Already there are five installed on Harvard's campus and five at BBN's facilities. Each node will be relatively large--about the size of a Mac Mini computer. A node will include a PC that runs the Linux operating system and a couple of gigabytes of flash memory as a hard drive. And instead of using a common low-power wireless-sensor protocol called Zigbee, CitySense nodes will use standard Wi-Fi radios; two radios will be in each node, one for management and control of the network, and the other for experiments.
While the first batches of sensors will collect weather data and pollution data, more sensors can be added, such as motion sensors to measure traffic flow and light sensors to monitor parking spaces; the data would be uploaded to the CitySense network.
"With something like CitySense," says Matt Welsh, a professor of computer science at Harvard. "We're going to be able to blanket the city with sensors and get a much more complete sense of what's going on."
But, of course, the implications of having so many sensors tracking activity in a city is that the data could be used to spy on citizens, track individual (not just city-wide) behavior, allow internet companies to force advertising onto mobile devices, be subpoenaed by law enforcement. Liberal Cambridge seems an unlikely place to willingly provide new tools to Big Brother.

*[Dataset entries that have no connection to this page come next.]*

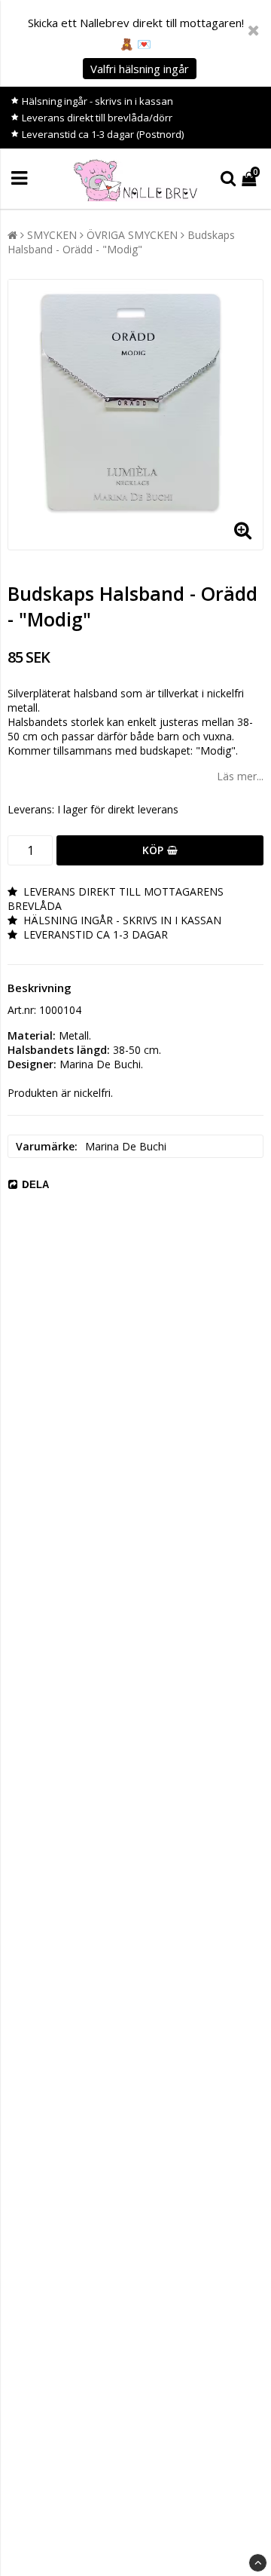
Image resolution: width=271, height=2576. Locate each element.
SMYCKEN (52, 235)
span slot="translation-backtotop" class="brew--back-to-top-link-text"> (257, 2562)
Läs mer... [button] (240, 776)
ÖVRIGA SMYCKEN (132, 235)
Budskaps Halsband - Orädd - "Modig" (121, 242)
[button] (251, 178)
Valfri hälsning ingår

For now, says Welsh, his team has no plans to integrate video cameras into the network. However, he believes that the project is a great opportunity to explore the social ramifications of collecting data on an entire city. "CitySense is a good way to come face-to-face with the questions of what it means to outfit a city like this," he says.
In any case it's a technical challenge. How do you deal with bottlenecks and how do you keep the whole thing from crashing. Joshua Bers, a researcher at BBN who works on CitySense, said: "Clearly, if researchers are going to be using it, we don't want this thing to crash and have to have someone go up a light pole 30 feet off the ground to fix it," Bers says.
Another issue that will need to be addressed, says Welsh, is hardware resource allocations. Since numerous projects and various software applications will be running on the same hardware simultaneously, the researchers will need to find a way to make sure that the processors and memory are divvied up appropriately.